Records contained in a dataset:
▼
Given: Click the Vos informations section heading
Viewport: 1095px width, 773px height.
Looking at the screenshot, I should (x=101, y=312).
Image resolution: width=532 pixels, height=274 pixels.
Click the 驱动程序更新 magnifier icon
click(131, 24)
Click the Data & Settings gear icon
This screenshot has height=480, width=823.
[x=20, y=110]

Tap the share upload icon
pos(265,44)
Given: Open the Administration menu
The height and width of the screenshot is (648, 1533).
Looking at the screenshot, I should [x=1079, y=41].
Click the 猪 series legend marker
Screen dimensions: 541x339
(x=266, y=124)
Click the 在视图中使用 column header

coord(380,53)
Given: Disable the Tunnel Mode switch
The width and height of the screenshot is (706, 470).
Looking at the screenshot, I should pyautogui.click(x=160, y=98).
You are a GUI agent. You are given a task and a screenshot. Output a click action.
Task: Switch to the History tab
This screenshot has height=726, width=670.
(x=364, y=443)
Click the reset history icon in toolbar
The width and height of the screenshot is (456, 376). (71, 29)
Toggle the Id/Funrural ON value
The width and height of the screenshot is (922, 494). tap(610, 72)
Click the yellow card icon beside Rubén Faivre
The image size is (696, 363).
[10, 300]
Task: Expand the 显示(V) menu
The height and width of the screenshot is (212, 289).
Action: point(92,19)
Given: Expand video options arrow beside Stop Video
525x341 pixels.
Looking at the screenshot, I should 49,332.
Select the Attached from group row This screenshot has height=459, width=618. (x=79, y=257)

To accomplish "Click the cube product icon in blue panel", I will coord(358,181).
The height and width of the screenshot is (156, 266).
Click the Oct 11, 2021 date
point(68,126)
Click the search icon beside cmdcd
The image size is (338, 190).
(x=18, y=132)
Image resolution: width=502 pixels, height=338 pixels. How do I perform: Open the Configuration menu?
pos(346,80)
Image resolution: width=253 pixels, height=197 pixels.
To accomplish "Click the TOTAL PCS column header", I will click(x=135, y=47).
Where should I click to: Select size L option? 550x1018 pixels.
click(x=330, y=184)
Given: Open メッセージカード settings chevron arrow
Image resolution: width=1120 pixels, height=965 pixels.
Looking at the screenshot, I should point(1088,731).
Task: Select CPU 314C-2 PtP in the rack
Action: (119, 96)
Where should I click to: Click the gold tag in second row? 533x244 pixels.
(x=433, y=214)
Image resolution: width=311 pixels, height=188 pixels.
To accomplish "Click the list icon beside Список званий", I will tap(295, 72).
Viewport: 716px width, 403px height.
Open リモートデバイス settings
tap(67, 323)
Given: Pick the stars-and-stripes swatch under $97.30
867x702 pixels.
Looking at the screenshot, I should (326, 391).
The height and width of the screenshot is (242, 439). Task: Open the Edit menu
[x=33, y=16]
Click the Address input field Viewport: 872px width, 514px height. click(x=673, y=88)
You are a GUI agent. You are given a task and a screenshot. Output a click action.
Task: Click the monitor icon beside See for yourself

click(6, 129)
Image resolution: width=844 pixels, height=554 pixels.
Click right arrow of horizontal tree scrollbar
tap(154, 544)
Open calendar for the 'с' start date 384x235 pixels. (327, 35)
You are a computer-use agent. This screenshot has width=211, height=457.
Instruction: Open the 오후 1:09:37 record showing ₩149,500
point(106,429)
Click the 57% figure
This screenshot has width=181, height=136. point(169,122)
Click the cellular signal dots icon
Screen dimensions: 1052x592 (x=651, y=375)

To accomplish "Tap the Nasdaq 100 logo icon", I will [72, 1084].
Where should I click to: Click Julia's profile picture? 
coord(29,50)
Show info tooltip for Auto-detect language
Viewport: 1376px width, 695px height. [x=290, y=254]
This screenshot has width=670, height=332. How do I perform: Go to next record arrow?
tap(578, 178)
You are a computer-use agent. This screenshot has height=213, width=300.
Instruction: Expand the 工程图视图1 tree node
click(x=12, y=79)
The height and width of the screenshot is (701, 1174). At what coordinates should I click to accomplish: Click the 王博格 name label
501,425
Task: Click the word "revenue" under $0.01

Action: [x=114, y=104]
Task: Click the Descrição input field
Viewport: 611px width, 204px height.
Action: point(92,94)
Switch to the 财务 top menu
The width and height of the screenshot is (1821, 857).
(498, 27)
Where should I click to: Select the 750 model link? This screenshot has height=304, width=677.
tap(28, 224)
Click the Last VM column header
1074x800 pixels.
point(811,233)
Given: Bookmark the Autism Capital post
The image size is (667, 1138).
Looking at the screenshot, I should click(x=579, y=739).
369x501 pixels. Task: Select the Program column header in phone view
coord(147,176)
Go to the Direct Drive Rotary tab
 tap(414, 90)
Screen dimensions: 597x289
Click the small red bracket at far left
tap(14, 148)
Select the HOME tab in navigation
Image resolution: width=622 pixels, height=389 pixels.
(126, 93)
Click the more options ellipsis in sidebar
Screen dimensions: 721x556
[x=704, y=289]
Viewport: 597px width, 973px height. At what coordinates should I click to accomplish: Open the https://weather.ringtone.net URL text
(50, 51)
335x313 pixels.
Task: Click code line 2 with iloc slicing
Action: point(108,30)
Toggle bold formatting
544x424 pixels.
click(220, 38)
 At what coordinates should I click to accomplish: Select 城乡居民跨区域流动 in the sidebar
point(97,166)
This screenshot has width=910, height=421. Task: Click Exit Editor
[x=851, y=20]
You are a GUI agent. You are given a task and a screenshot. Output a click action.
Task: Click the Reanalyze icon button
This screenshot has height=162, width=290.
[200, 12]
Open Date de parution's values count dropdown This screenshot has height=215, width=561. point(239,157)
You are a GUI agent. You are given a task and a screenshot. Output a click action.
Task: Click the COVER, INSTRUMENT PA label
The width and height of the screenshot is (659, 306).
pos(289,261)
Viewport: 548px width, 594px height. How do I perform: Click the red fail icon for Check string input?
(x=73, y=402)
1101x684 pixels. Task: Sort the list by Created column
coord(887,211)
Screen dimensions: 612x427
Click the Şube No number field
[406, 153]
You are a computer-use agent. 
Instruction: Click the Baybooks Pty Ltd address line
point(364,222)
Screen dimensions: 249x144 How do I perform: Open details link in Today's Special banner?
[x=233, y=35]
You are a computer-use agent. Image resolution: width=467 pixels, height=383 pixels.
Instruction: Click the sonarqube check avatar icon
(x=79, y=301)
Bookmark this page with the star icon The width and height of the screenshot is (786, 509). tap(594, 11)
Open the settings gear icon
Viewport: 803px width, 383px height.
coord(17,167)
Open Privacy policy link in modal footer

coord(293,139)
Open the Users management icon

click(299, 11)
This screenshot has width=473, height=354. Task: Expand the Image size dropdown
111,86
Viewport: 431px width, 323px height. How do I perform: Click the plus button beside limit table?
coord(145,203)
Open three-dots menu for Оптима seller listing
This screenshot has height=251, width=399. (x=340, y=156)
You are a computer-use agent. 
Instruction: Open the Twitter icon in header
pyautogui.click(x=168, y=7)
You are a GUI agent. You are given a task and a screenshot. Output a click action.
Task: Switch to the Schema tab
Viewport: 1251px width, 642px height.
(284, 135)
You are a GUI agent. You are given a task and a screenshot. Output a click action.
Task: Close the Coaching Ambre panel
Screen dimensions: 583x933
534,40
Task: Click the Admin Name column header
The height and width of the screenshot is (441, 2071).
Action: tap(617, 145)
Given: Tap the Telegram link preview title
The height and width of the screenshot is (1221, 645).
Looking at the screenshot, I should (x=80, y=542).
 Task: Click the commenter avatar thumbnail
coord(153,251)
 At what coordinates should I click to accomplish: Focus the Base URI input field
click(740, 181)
▲
▸ Exercise goal
The data above needs to be retyped in full, exactly as given.

▸ Answer area
Given: Click the Vos informations section heading
Viewport: 1095px width, 773px height.
Looking at the screenshot, I should (x=101, y=312).
Image resolution: width=532 pixels, height=274 pixels.
Click the 驱动程序更新 magnifier icon
click(131, 24)
Click the Data & Settings gear icon
This screenshot has height=480, width=823.
[x=20, y=110]

Tap the share upload icon
pos(265,44)
Given: Open the Administration menu
The height and width of the screenshot is (648, 1533).
Looking at the screenshot, I should [x=1079, y=41].
Click the 猪 series legend marker
Screen dimensions: 541x339
(x=266, y=124)
Click the 在视图中使用 column header

coord(380,53)
Given: Disable the Tunnel Mode switch
The width and height of the screenshot is (706, 470).
Looking at the screenshot, I should pyautogui.click(x=160, y=98).
You are a GUI agent. You are given a task and a screenshot. Output a click action.
Task: Switch to the History tab
This screenshot has height=726, width=670.
(x=364, y=443)
Click the reset history icon in toolbar
The width and height of the screenshot is (456, 376). (71, 29)
Toggle the Id/Funrural ON value
The width and height of the screenshot is (922, 494). tap(610, 72)
Click the yellow card icon beside Rubén Faivre
The image size is (696, 363).
[10, 300]
Task: Expand the 显示(V) menu
The height and width of the screenshot is (212, 289).
Action: point(92,19)
Given: Expand video options arrow beside Stop Video
525x341 pixels.
Looking at the screenshot, I should 49,332.
Select the Attached from group row This screenshot has height=459, width=618. (x=79, y=257)

To accomplish "Click the cube product icon in blue panel", I will coord(358,181).
The height and width of the screenshot is (156, 266).
Click the Oct 11, 2021 date
point(68,126)
Click the search icon beside cmdcd
The image size is (338, 190).
(x=18, y=132)
Image resolution: width=502 pixels, height=338 pixels. How do I perform: Open the Configuration menu?
pos(346,80)
Image resolution: width=253 pixels, height=197 pixels.
To accomplish "Click the TOTAL PCS column header", I will click(x=135, y=47).
Where should I click to: Select size L option? 550x1018 pixels.
click(x=330, y=184)
Given: Open メッセージカード settings chevron arrow
Image resolution: width=1120 pixels, height=965 pixels.
Looking at the screenshot, I should point(1088,731).
Task: Select CPU 314C-2 PtP in the rack
Action: (119, 96)
Where should I click to: Click the gold tag in second row? 533x244 pixels.
(x=433, y=214)
Image resolution: width=311 pixels, height=188 pixels.
To accomplish "Click the list icon beside Список званий", I will tap(295, 72).
Viewport: 716px width, 403px height.
Open リモートデバイス settings
tap(67, 323)
Given: Pick the stars-and-stripes swatch under $97.30
867x702 pixels.
Looking at the screenshot, I should (326, 391).
The height and width of the screenshot is (242, 439). Task: Open the Edit menu
[x=33, y=16]
Click the Address input field Viewport: 872px width, 514px height. click(x=673, y=88)
You are a GUI agent. You are given a task and a screenshot. Output a click action.
Task: Click the monitor icon beside See for yourself

click(6, 129)
Image resolution: width=844 pixels, height=554 pixels.
Click right arrow of horizontal tree scrollbar
tap(154, 544)
Open calendar for the 'с' start date 384x235 pixels. (327, 35)
You are a computer-use agent. This screenshot has width=211, height=457.
Instruction: Open the 오후 1:09:37 record showing ₩149,500
point(106,429)
Click the 57% figure
This screenshot has width=181, height=136. point(169,122)
Click the cellular signal dots icon
Screen dimensions: 1052x592 (x=651, y=375)

To accomplish "Tap the Nasdaq 100 logo icon", I will [72, 1084].
Where should I click to: Click Julia's profile picture? 
coord(29,50)
Show info tooltip for Auto-detect language
Viewport: 1376px width, 695px height. [x=290, y=254]
This screenshot has width=670, height=332. How do I perform: Go to next record arrow?
tap(578, 178)
You are a computer-use agent. This screenshot has height=213, width=300.
Instruction: Expand the 工程图视图1 tree node
click(x=12, y=79)
The height and width of the screenshot is (701, 1174). At what coordinates should I click to accomplish: Click the 王博格 name label
501,425
Task: Click the word "revenue" under $0.01

Action: [x=114, y=104]
Task: Click the Descrição input field
Viewport: 611px width, 204px height.
Action: point(92,94)
Switch to the 财务 top menu
The width and height of the screenshot is (1821, 857).
(498, 27)
Where should I click to: Select the 750 model link? This screenshot has height=304, width=677.
tap(28, 224)
Click the Last VM column header
1074x800 pixels.
point(811,233)
Given: Bookmark the Autism Capital post
The image size is (667, 1138).
Looking at the screenshot, I should click(x=579, y=739).
369x501 pixels. Task: Select the Program column header in phone view
coord(147,176)
Go to the Direct Drive Rotary tab
 tap(414, 90)
Screen dimensions: 597x289
Click the small red bracket at far left
tap(14, 148)
Select the HOME tab in navigation
Image resolution: width=622 pixels, height=389 pixels.
(126, 93)
Click the more options ellipsis in sidebar
Screen dimensions: 721x556
[x=704, y=289]
Viewport: 597px width, 973px height. At what coordinates should I click to accomplish: Open the https://weather.ringtone.net URL text
(50, 51)
335x313 pixels.
Task: Click code line 2 with iloc slicing
Action: point(108,30)
Toggle bold formatting
544x424 pixels.
click(220, 38)
 At what coordinates should I click to accomplish: Select 城乡居民跨区域流动 in the sidebar
point(97,166)
This screenshot has width=910, height=421. Task: Click Exit Editor
[x=851, y=20]
You are a GUI agent. You are given a task and a screenshot. Output a click action.
Task: Click the Reanalyze icon button
This screenshot has height=162, width=290.
[200, 12]
Open Date de parution's values count dropdown This screenshot has height=215, width=561. point(239,157)
You are a GUI agent. You are given a task and a screenshot. Output a click action.
Task: Click the COVER, INSTRUMENT PA label
The width and height of the screenshot is (659, 306).
pos(289,261)
Viewport: 548px width, 594px height. How do I perform: Click the red fail icon for Check string input?
(x=73, y=402)
1101x684 pixels. Task: Sort the list by Created column
coord(887,211)
Screen dimensions: 612x427
Click the Şube No number field
[406, 153]
You are a computer-use agent. 
Instruction: Click the Baybooks Pty Ltd address line
point(364,222)
Screen dimensions: 249x144 How do I perform: Open details link in Today's Special banner?
[x=233, y=35]
You are a computer-use agent. Image resolution: width=467 pixels, height=383 pixels.
Instruction: Click the sonarqube check avatar icon
(x=79, y=301)
Bookmark this page with the star icon The width and height of the screenshot is (786, 509). tap(594, 11)
Open the settings gear icon
Viewport: 803px width, 383px height.
coord(17,167)
Open Privacy policy link in modal footer

coord(293,139)
Open the Users management icon

click(299, 11)
This screenshot has width=473, height=354. Task: Expand the Image size dropdown
111,86
Viewport: 431px width, 323px height. How do I perform: Click the plus button beside limit table?
coord(145,203)
Open three-dots menu for Оптима seller listing
This screenshot has height=251, width=399. (x=340, y=156)
You are a computer-use agent. 
Instruction: Open the Twitter icon in header
pyautogui.click(x=168, y=7)
You are a GUI agent. You are given a task and a screenshot. Output a click action.
Task: Switch to the Schema tab
Viewport: 1251px width, 642px height.
(284, 135)
You are a GUI agent. You are given a task and a screenshot. Output a click action.
Task: Close the Coaching Ambre panel
Screen dimensions: 583x933
534,40
Task: Click the Admin Name column header
The height and width of the screenshot is (441, 2071).
Action: tap(617, 145)
Given: Tap the Telegram link preview title
The height and width of the screenshot is (1221, 645).
Looking at the screenshot, I should (x=80, y=542).
 Task: Click the commenter avatar thumbnail
coord(153,251)
 At what coordinates should I click to accomplish: Focus the Base URI input field
click(740, 181)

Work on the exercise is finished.